Las nuevas ideas deben expresar nuevas prácticas, nuevas formas de actuar en la realidad, por lo que no es creíble ni aceptable oír buenos propósitos en boca de los corruptos y farsantes de siempre; o ver a los nuevos actores políticos estrenar un discurso de honestidad y transparencia haciendo lo mismo que sus adversarios.
Morena, el partido del presidente López Obrador, necesita más obradoristas y menos chapulines, trapecistas, simuladores y oportunistas, porque para transformar se requiere congruencia entre el decir y el hacer.
Nos enteramos de que los senadores de la república han aprobado que los usuarios de líneas de telefonía digital entreguen obligatoriamente sus datos personales biométricos, iris, huella digital, además de los típicos identificatorios que registra la autoridad federal mediante el INE, la CURP, entre otros, lo que coloca en situación de vulnerabilidad a cualquiera que tenga una línea.
Tal exceso lo justifican como un mecanismo para prevenir fraudes, pasando por sobre la intimidad de la persona y convirtiéndola en una bolsa de datos expuestos al escrutinio de las empresas, con amplias posibilidades de que esta masa informativa se convierta en mercancía codiciada por emprendimientos de carácter legal o ilegal, ajenos a la voluntad e intereses de los usuarios, sin que necesariamente se impidan los delitos que se supone pretenden combatir o inhibir.
Lo anterior revela cuán absurdo puede ser el mundo donde se sustituye la razón, la inteligencia y la buena información por nuevas leyes, reglamentos o disposiciones de carácter coactivo. ¿El actual marco legal ya no sirve para combatir el delito? ¿Es mejor reformar o crear una ley que cumplir con las existentes? ¿Los legisladores tendrán idea de los alcances de las leyes vigentes?
En otro asunto, resulta curioso que el uso de la nomenclatura citadina sea el recurso más manoseado a disposición de las autoridades, al parecer ajenas a la historia y tradiciones de la ciudad; así tenemos el absurdo de llamar colonia a un barrio.

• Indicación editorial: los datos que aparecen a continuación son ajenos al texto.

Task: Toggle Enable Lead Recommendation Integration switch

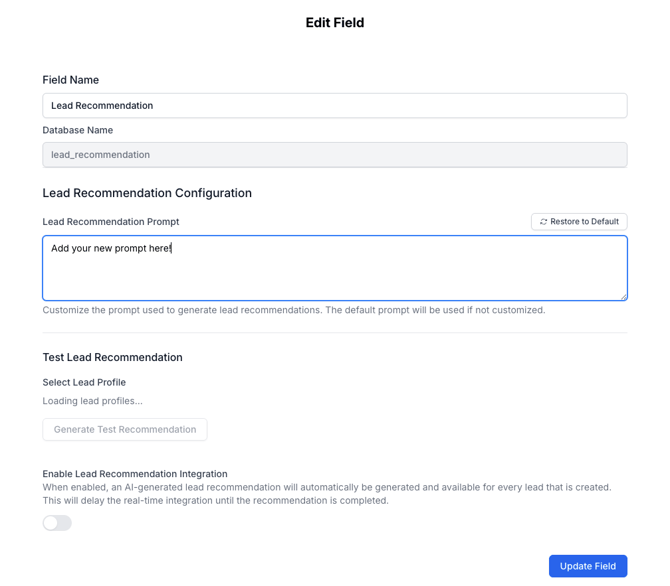Action: pos(57,523)
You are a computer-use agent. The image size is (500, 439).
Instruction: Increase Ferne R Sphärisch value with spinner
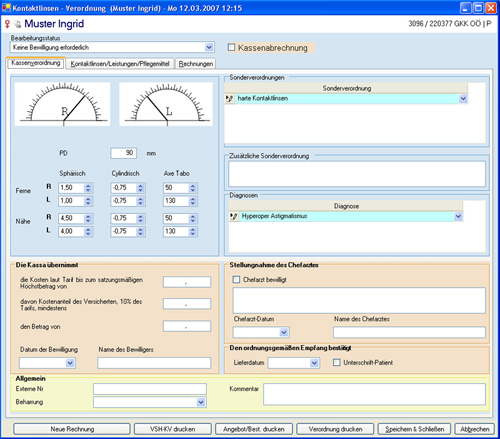click(88, 186)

Cualquier nativo de Hermosillo (o cualquier otra ciudad) con algo de arraigo sabe que hay barrios tradicionales y cargados de significado urbanístico, anecdótico y cultural, como es el caso de San Benito, La Matanza, El Coloso, El Mariachi, Las Pilas, o el viejo sector Centro, por citar algunos que de ninguna manera se entienden como “colonias”. Si las autoridades no saben distinguir entre un barrio y una colonia pues estamos lucidos con la nomenclatura. ¿No le suena totalmente ridículo llamar “colonia” al mero centro de la ciudad? ¿Acaso se ha perdido el significado de los conceptos?
La experiencia sugiere la necesidad de que el Ayuntamiento se apegue a criterios urbanística y culturalmente válidos para nombrar a las calles, sectores, barrios y colonias de Hermosillo, poniendo fin a la ridícula moda de llamar colonia a cualquier zona o porción de la ciudad y rescatar la historia y tradiciones urbanas que nos dan identidad y pertenencia.

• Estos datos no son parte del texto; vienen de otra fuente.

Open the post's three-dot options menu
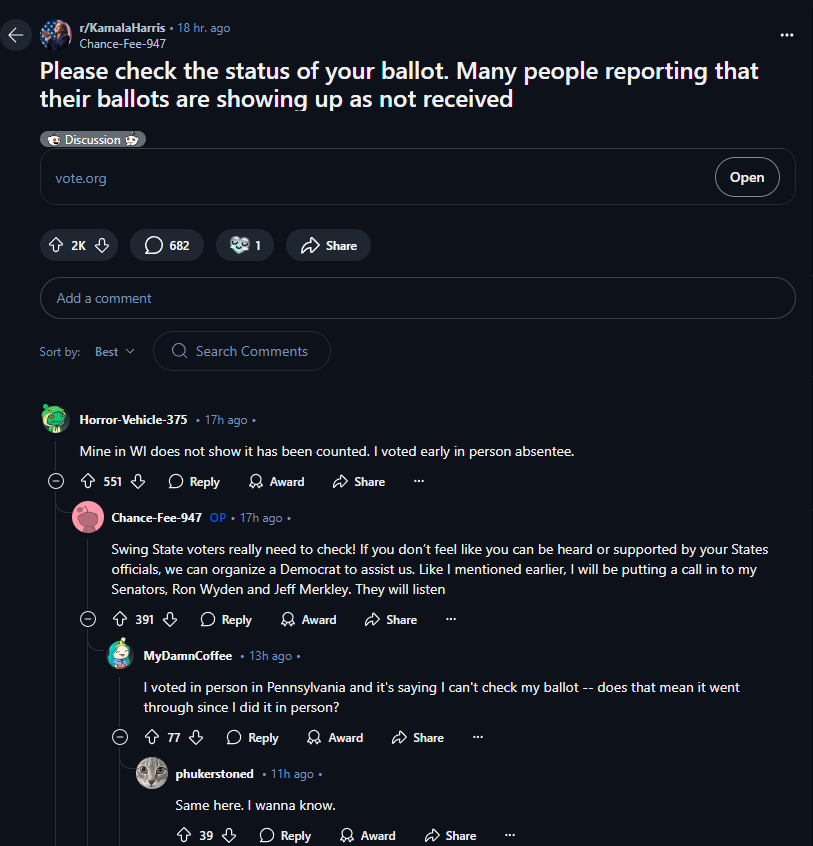The width and height of the screenshot is (813, 846). coord(786,35)
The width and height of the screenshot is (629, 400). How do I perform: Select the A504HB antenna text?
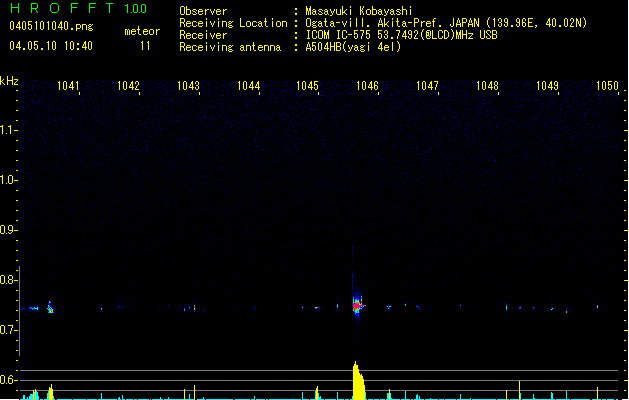click(353, 47)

Aquí es importante la participación de personas como el cronista de la ciudad, personal técnico en materia catastral, historiadores urbanos, representantes de la Sociedad Sonorense de Historia, por mencionar algunos.
Otro absurdo siniestro, por su olor a discriminación y exclusión que lamentablemente reproduce la prensa local, es el llamar “anciano” a personas de 50, 60 o 70 años que, como consta, sostienen familias, dirigen empresas y hacen política en el ámbito local, nacional y mundial. Aquí se confunde la madurez y la vejez con la ancianidad.

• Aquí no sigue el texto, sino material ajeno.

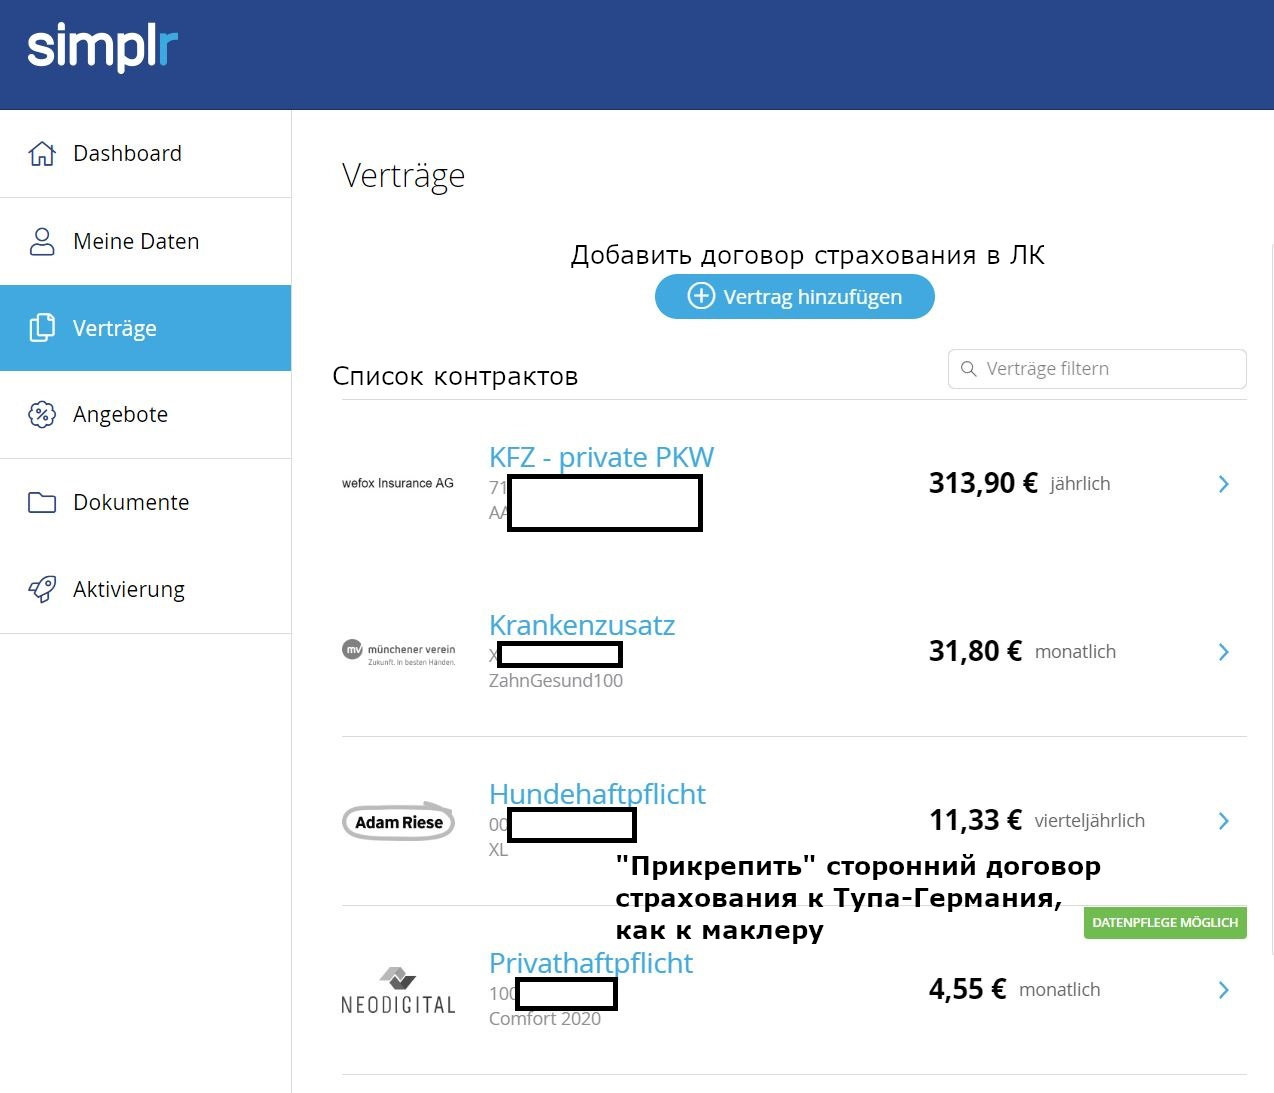Click the Aktivierung rocket icon
Screen dimensions: 1274x1093
42,589
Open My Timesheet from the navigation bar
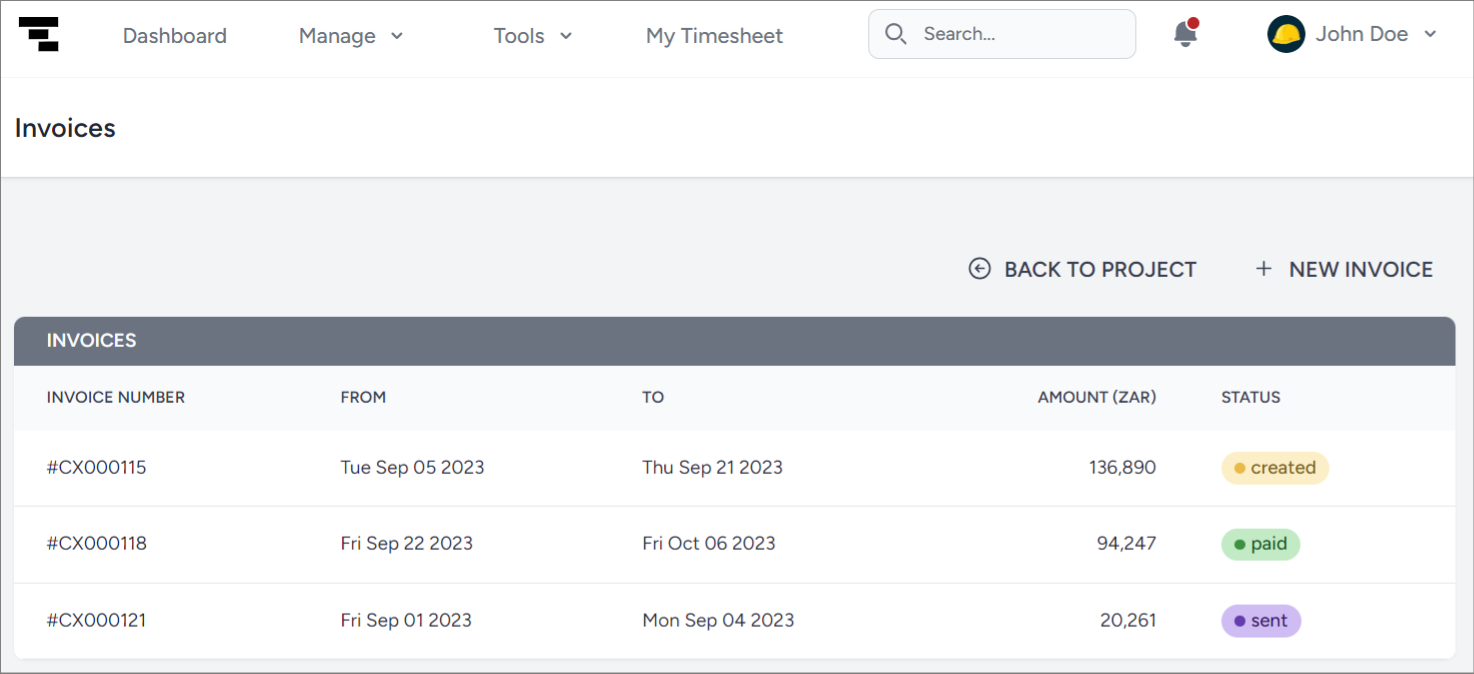1474x674 pixels. click(714, 35)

La ciudad y el Estado cambian de acuerdo con las circunstancias y, en su devenir, adquieren nuevos rasgos; sin embargo, hay tiempos en los que es inevitable advertir la presencia de ideas y comportamientos que parecen estar reñidos con la razón y el sentido de la historia; aunque, al final, se termine por decir que todo es cuestión de enfoques.